# Unlocking the Power of Joint Distributions - How to Analyze Multiple Random Variables

The concept of joint distribution is useful when studying the outcomes and effects of multiple random variables in statistics. Joint distribution allows generalizing probability theory to the multivariate case. Let me paint a story for you.

## Joint Distributions

Today, the weather is nice. Its a fresh summer morning. You’re out at a restaurant having breakfast with your in-laws and you want to impress. You’re such a nice person, you think to yourself. You offer to pay the tip. You are aware that your wallet contains 3 twenty-dollar bills, 2 fifty-dollar bills, and 5 ten-dollar bills, but it hurts your heart too much to look. You decide on selecting 3 bills, but want to leave it up to the divine spirits of life to dictate which ones exactly.

This is where probability comes into the picture. We are going to formalize this scenario. We could choose to model this problem with a random variable tracking how much money we tip, but we want to be a bit more fine grained. We want to track how many fifty-dollar bills and ten-dollar bills we give up. Those hold sentimental value, for some reason. So, we use two random variables in our analysis.

This problem is ripe for a joint probability distribution.

Like we said, we have 2 fifty-dollar, 5 ten-dollar, and 3 twenty-dollar bills. Now we select 3 bills at random and let $$X$$ be the number of fifty-dollar and $$Y$$ the number of ten-dollar bills that are selected.

Definition: Joint Discrete Random Variables
Let $$X, Y$$ be discrete random variables. Then their joint probability mass function is $$p(x, y) := P(X = x, Y = y)$$ .

We start by determining the joint probability mass function of $$(x, y)$$ .

\begin{equation*} \begin{aligned} P(X = x, Y = y) &= \frac{\\{2 \choose x}{5 \choose y}{3 \choose 3 - x - y}}{10 \choose 3} \\ &= \frac{\frac{2}{(2 - x)!x!}\frac{5!}{(5 - y)!y!}\frac{3!}{(x + y)!(3 - x - y)!}}{\frac{10!}{3!7!}} \\ &= \frac{2 \times 5!3!3!7!}{(2 - x)!(5 - y)!(3 - x - y)!x!y!(x + y)!10!} \end{aligned} \end{equation*}

Sweet! Now we have a function that models our problem! Lets iterate through all the possible values of $$X, Y$$ . Here they are:

$$Y = 0$$$$Y = 1$$$$Y = 2$$$$Y = 3$$
$$X = 0$$$$\frac{1}{120}$$$$\frac{15}{120}$$$$\frac{30}{120}$$$$\frac{10}{120}$$
$$X = 1$$$$\frac{6}{120}$$$$\frac{30}{120}$$$$\frac{20}{120}$$$$0$$
$$X = 2$$$$\frac{3}{120}$$$$\frac{5}{120}$$$$0$$$$0$$

25% chance that you give up a single fifty and ten-dollar bill, respectively. Huh, maybe we should have just been deliberate about choosing the bills…

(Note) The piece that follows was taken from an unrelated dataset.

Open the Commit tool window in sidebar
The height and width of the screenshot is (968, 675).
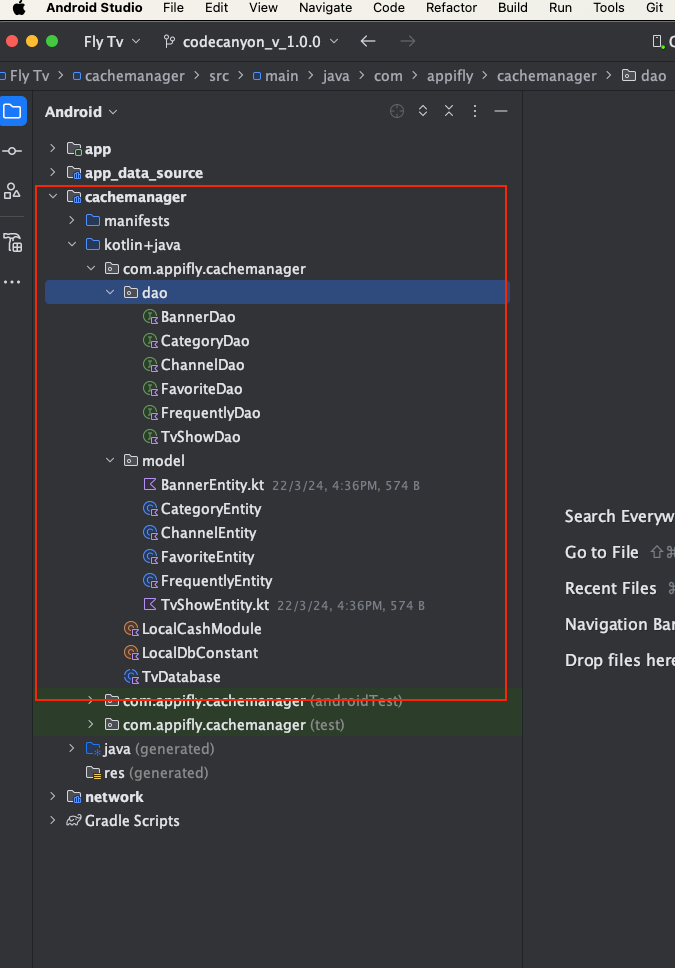(x=13, y=151)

As we are reaching into our wallet, time slows down to a pause. We think to ourselves, ‘Wow, we are doing this huh. Oh no, not the fifty…’. Quickly, our mind thinks of marginal probabilities. Sweat is starting to form. We want to compute the probability of giving up $$X$$ fifty-dollar bills.

Definition: Discrete Random Variables Marginal Density

The marginal probability mass functions of $$X, Y$$ are obtained by:

$$P(X = x) = \sum_y P(X = x, Y = y) = \sum_y p(x , y)$$
$$P(Y = y) = \sum_x P(X = x, Y = y) = \sum_x p(x , y)$$

Using the definition of Marginal Density, we can evaluate this probability.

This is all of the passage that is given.